Met betrekking tot de derde wrakingsgrond, het gestelde antidateren door de rechter van haar brief van 12 januari 2024, heeft de rechter toegelicht dat zij de brief op vrijdag 12 januari 2024 heeft ondertekend en dat deze kennelijk op maandag 15 januari 2024 is verzonden. Uit het enkele feit dat bij de brief een kopie zou zijn gevoegd van het e-mailbericht van de gemachtigde van verzoekers van 15 januari 2024, blijkt naar het oordeel van de wrakingskamer niet dat de rechter de brief heeft geantidateerd. Voor zover verzoekers stellen dat hiermee beoogd is een tweede wrakingsverzoek te frustreren mist dit betoog feitelijke grondslag.
3.9.
Verzoekers hebben geen verdere feiten en omstandigheden aangevoerd waaruit de wrakingskamer vooringenomenheid van de rechter of zwaarwegende aanwijzingen voor objectief gerechtvaardigde vrees daarvoor kan afleiden. Het wrakingsverzoek zal dan ook worden afgewezen.
3.10.
Verzoekers hebben in deze faillissementsprocedure nu voor de tweede keer wrakingsverzoeken gedaan die geen van alle zijn gehonoreerd. In dit nieuwe wrakingsverzoek gebruiken verzoekers een brief om een kwestie opnieuw over het voetlicht te brengen waarop reeds inhoudelijk is beslist. Zoals is overwogen kan het verkrijgen van inzage in de brief aan de curatoren met dit wrakingsmiddel niet worden bereikt. Naar het oordeel van de wrakingskamer gebruiken verzoekers het middel van wraking dan ook voor een ander doel dan waarvoor het is gegeven. Daarmee is sprake van misbruik. Daarom zal worden bepaald dat een volgend verzoek tot wraking in deze zaak niet meer in behandeling zal worden genomen.

4.De beslissing

De wrakingskamer van de rechtbank:
- wijst het verzoek tot wraking af,
- bepaalt dat een volgend wrakingsverzoek in deze zaak niet in behandeling zal worden genomen.
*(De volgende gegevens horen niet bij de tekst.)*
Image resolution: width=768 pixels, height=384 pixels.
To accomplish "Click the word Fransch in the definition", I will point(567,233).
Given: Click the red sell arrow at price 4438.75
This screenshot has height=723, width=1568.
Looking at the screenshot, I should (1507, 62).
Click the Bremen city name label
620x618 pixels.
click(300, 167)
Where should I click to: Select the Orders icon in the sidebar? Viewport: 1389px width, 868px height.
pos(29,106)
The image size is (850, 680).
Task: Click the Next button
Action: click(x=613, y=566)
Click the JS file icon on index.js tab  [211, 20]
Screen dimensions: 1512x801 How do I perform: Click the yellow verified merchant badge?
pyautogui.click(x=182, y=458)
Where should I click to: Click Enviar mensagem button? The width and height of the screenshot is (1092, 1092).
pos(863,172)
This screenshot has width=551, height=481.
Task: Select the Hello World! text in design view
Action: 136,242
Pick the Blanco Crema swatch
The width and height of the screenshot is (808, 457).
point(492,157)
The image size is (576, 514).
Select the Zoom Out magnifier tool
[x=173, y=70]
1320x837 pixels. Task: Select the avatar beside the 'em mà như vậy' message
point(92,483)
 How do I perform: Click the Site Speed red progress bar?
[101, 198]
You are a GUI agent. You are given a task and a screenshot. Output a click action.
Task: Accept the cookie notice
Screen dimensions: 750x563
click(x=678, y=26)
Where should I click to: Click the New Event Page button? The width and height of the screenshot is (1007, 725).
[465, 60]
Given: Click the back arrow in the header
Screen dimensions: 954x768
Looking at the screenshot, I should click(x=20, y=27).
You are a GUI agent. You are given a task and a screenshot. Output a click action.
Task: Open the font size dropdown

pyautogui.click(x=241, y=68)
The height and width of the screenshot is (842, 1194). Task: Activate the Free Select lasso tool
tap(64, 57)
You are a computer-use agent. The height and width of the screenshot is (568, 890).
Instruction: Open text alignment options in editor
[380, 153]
Deze beslissing is gegeven door mr. G. Edelenbos, voorzitter, mr. A.L.M. Steinebach-de Wit en mr. K. van Vlimmeren-van Ommen, leden, in tegenwoordigheid van de griffier […] en in het openbaar uitgesproken op 26 februari 2024.
de griffier de voorzitter
Tegen deze beslissing staat geen rechtsmiddel open.